Ep.12 成長 (La Croissance)

文字数 2,396文字

 着いた場所は『セックスショップ ピスケス』。俺にとっての教会のようなものだ。二年前と同じように古ぼけた外観のまま、雪に埋もれるように白く佇(たたず)んでいた。
 俺はあの時と同じように、扉を開けたピャルーの後をついていく。暖かい空気に包まれる。自分が成長した影響もあるのだろう。ピャルーの背中がやけに小さい。店内も恐ろしく狭いが、あの時に感じたような不安や恐怖はなく、むしろ胸の真ん中に小さな期待があることを感じていた。
 棚の奥を曲がり、大きな人影を見た時、その期待とは、この人に会えるかもしれないという期待だったのだと理解した。
 ジャージにジーパンというラフな格好をしている大柄で柔和な男。シャモー(ふたこぶらくだ)。ウンバロールだ。
「久しぶりだな」
 ラフな服装にもかかわらず、圧倒的な人としての大きさを感じさせる。体格だけではない。何もかもを包み込んでくれる、神のような存在だ。俺は出された右手を伏しおがみながら両手で握りしめた。もし自分に父がいたのなら、こんな気持ちなのかもしれない。
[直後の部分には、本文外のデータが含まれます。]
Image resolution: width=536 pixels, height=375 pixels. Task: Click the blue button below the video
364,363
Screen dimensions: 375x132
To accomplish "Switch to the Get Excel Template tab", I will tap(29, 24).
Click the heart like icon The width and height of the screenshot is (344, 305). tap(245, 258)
 後ろに下がったピャルーは暗闇に消え、すぐに扉から出ていった音がした。寒気が細く部屋に滑り込む。俺はウンバロールの手の温かみを一段と強く感じた。ウンバロールは上機嫌で、白い口髭の下から低い声を出す。
「シャルトリュー(灰色猫)から君の成長ぶりは聞いているぞ」
「ありがとうございます」
「プゥサン君。まだ君には、空を飛びたいと思う気持ちはあるか ?」
「もちろんです」
 心の中は、もう今のままでも良いという満足な気持ちが残っているのかもしれない。ただ、今の俺には、「空を飛びたい」という気持ちを肯定する言葉以外を発せようという思いはなかった。
 あの日、この男の前で宣言をしてしまった時から、もう自分には引き返せる場所なんてないのだ。そして、この男の気持ちのいい笑顔に包み込まれていると、さらにこの男の期待に応えたいという気持ちがふつふつと湧いてくるのだ。
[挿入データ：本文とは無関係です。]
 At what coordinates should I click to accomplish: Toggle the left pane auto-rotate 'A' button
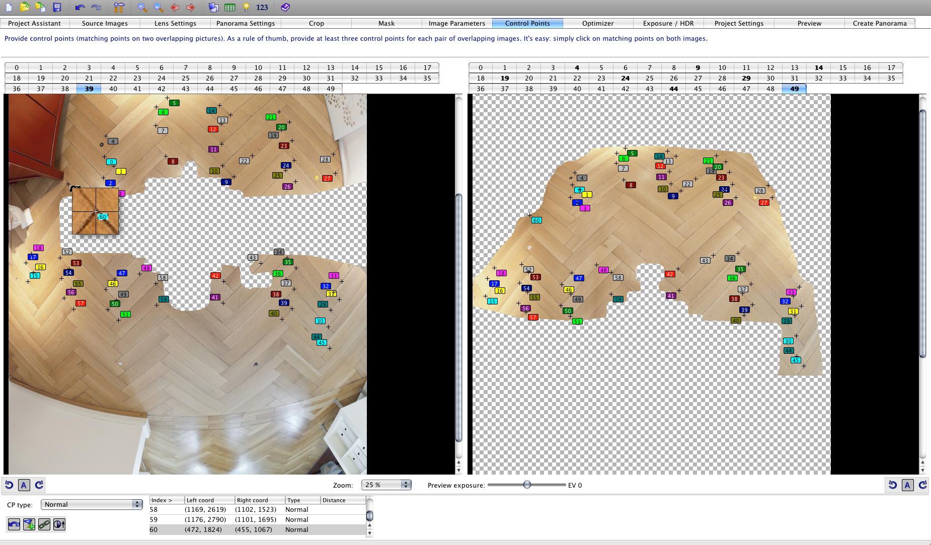[x=24, y=485]
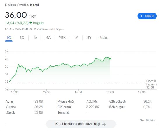
Task: Click the 14:00 label on the time axis
Action: [78, 92]
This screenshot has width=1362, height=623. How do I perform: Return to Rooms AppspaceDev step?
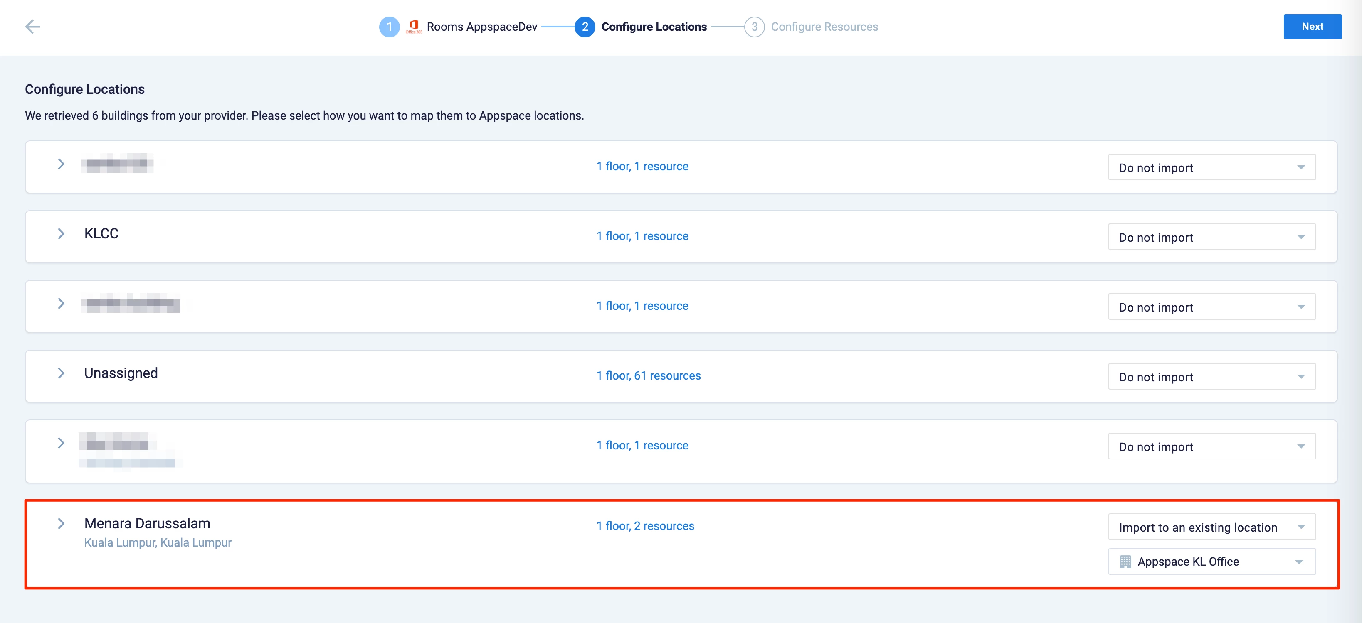[x=482, y=26]
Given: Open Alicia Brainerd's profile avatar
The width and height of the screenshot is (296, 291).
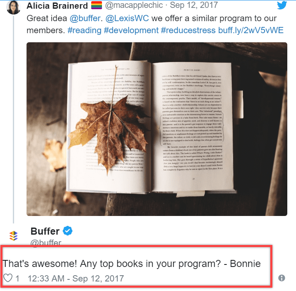Looking at the screenshot, I should tap(13, 7).

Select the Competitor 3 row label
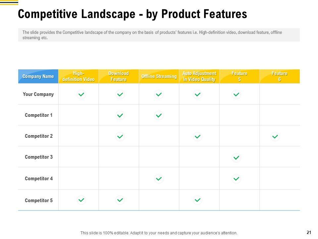click(x=38, y=157)
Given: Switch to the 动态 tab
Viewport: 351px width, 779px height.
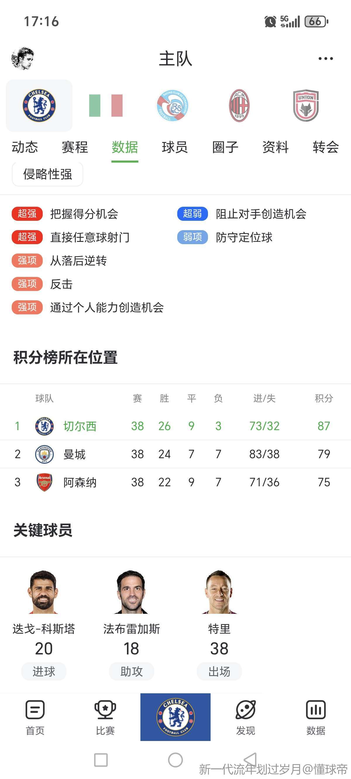Looking at the screenshot, I should tap(25, 147).
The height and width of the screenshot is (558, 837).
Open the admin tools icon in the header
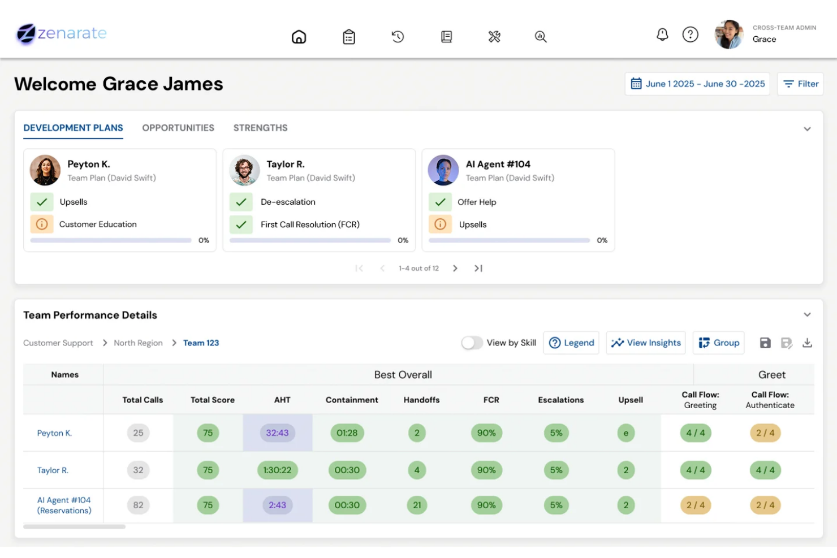tap(494, 36)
「うむ。それを聞いて安心した。君はシャルトリューから、空を飛ぶための基礎を教わった。次は、空を飛ぶための訓練の場を与えよう。これから君は、『レ・テネーブル・ド・モンマルトル(モンマルトルの闇)』の一員だ」
 俺は何を言われてももう驚かないという覚悟を固めていたが、まさかの意外性に思わず驚いた。
 『レ・テネーブル・ド・モンマルトル』
 深夜、貧しく良心的な者の家に忍び込み、枕元に、宝石や家電などの金目のものを置いていく義賊。彼らが何者で、何人いて、物品をどこで仕入れているかはすべて謎に包まれているが、彼らが置いていった物品には、黒い新月の模様が入った紙が貼られているという。
 俺の周りには実際に遭遇した人はいないし、都市伝説だと思っていた。だが、まさか本当に存在し、しかも、自分がその一員になろうとしているとは。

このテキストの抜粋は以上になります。